Record extracts:
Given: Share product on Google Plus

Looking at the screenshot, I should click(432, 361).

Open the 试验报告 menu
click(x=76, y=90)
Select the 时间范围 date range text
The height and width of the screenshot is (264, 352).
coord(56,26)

* * *

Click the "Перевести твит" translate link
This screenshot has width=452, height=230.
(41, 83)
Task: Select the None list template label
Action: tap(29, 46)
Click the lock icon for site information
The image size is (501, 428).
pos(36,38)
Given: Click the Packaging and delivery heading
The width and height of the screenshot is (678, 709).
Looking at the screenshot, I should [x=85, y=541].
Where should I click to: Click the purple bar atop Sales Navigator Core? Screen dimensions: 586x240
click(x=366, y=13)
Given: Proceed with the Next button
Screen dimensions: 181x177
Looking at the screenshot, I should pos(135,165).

Work to complete: Above this task is a listing. Restate, word for word and with nothing added, the lines from the one with "Given: Click the" through the one with "Given: Proceed with the Next button".

Result:
Given: Click the Packaging and delivery heading
The width and height of the screenshot is (678, 709).
Looking at the screenshot, I should [x=85, y=541].
Where should I click to: Click the purple bar atop Sales Navigator Core? Screen dimensions: 586x240
click(x=366, y=13)
Given: Proceed with the Next button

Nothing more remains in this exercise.